(Pixel coordinate grounding data)
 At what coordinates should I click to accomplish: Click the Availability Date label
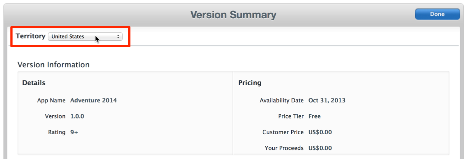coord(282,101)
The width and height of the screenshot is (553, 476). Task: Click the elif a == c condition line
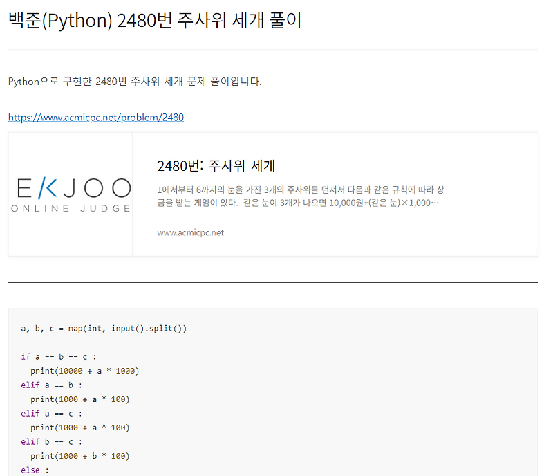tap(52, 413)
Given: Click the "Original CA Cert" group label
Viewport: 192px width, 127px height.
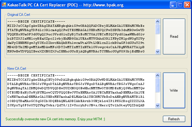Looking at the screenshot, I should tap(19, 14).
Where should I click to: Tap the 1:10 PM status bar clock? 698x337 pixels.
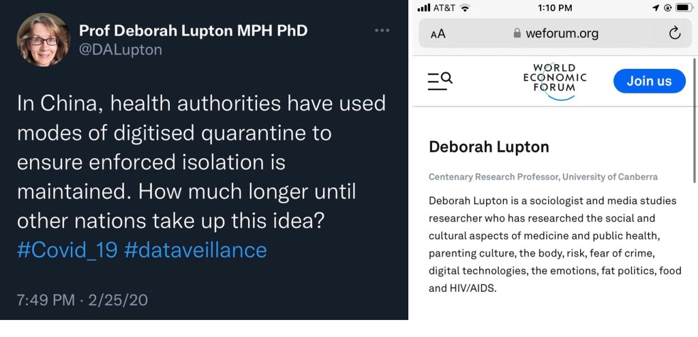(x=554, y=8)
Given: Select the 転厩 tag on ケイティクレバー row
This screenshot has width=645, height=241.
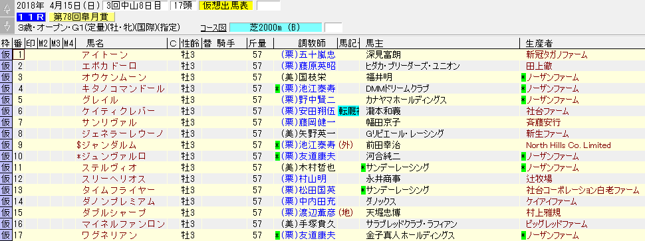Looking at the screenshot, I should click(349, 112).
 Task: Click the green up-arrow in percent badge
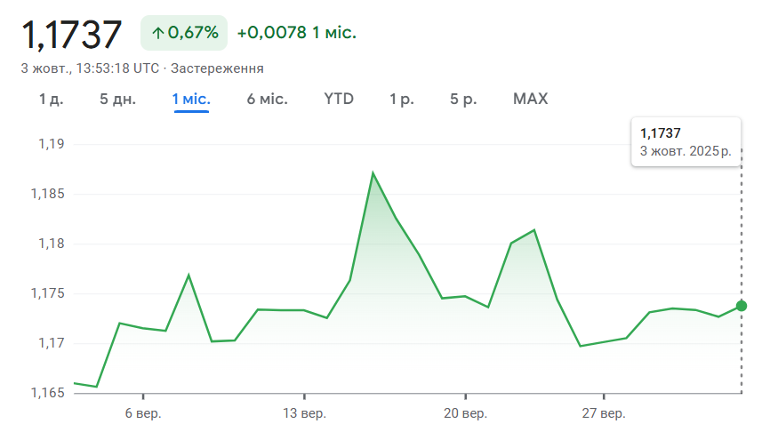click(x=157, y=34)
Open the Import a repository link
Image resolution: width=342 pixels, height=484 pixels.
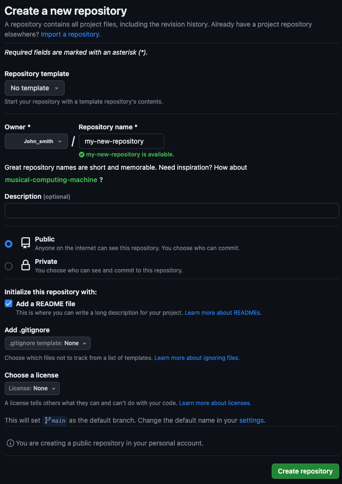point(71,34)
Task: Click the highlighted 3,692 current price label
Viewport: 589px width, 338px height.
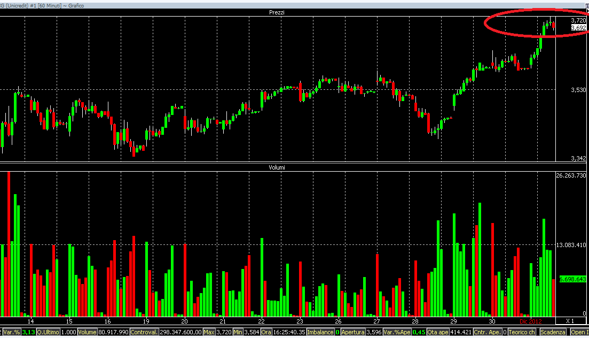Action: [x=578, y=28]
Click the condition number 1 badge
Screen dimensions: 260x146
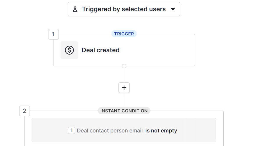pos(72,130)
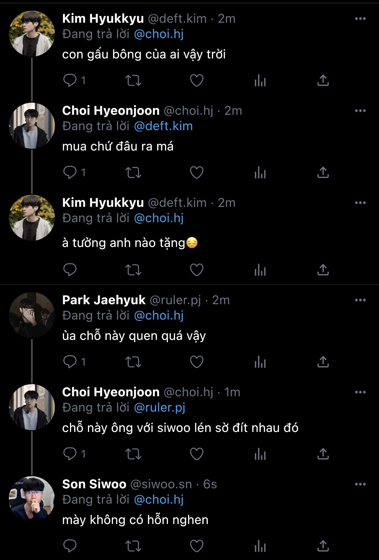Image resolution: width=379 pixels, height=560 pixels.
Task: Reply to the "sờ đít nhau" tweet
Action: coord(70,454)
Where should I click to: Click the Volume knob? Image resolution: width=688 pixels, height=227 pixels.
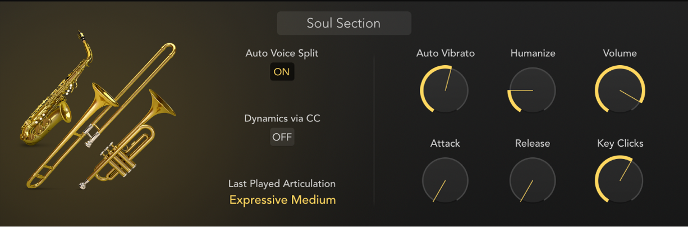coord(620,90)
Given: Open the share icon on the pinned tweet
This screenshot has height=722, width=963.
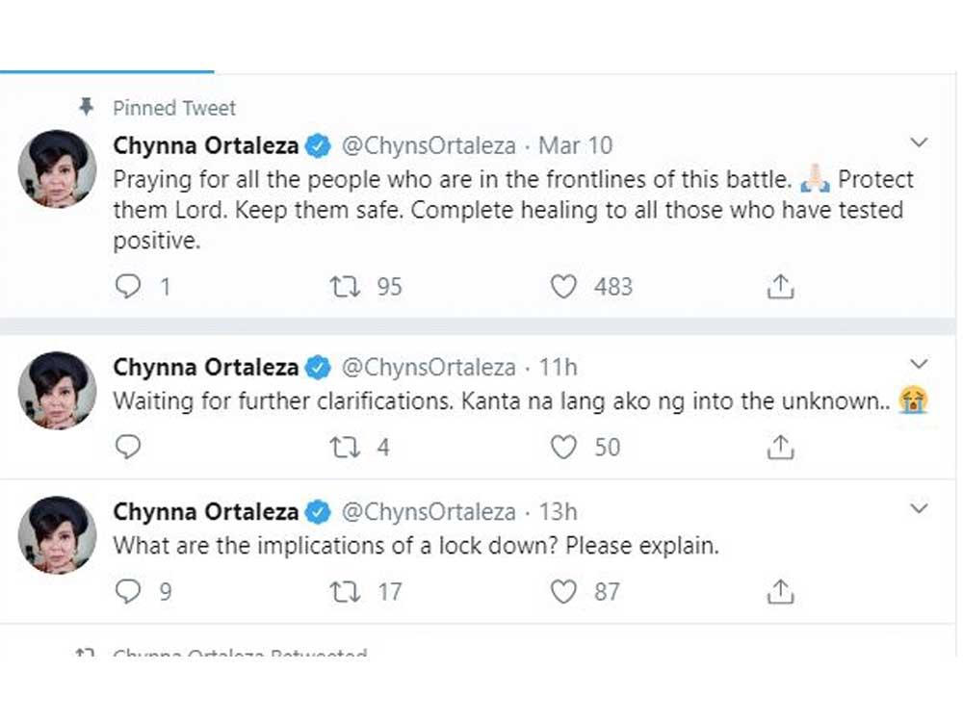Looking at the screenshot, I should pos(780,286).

What this task involves: Omitting the pictures, repeat all entries exactly.

Solution to this problem:
 At what coordinates should I click to accomplish: Click the Availability Date label
coord(282,101)
The width and height of the screenshot is (553, 476). Task: Click the elif a == c condition line
tap(52, 413)
Given: Click the "Original CA Cert" group label
Viewport: 192px width, 127px height.
Looking at the screenshot, I should tap(19, 14).
Where should I click to: Tap the 1:10 PM status bar clock? 698x337 pixels.
(x=554, y=8)
Given: Select the 転厩 tag on ケイティクレバー row
This screenshot has width=645, height=241.
Looking at the screenshot, I should click(349, 112).
 Task: Click the green up-arrow in percent badge
click(x=157, y=34)
Open the Import a repository link
Image resolution: width=342 pixels, height=484 pixels.
point(71,34)
Task: Click the highlighted 3,692 current price label
Viewport: 589px width, 338px height.
Action: [x=578, y=28]
Click the condition number 1 badge
Screen dimensions: 260x146
pos(72,130)
Image resolution: width=379 pixels, height=560 pixels.
Task: Reply to the "sờ đít nhau" tweet
Action: coord(70,454)
Where should I click to: Click the Volume knob? Image resolution: width=688 pixels, height=227 pixels.
coord(620,90)
Given: Open the share icon on the pinned tweet
This screenshot has height=722, width=963.
Looking at the screenshot, I should pos(780,286).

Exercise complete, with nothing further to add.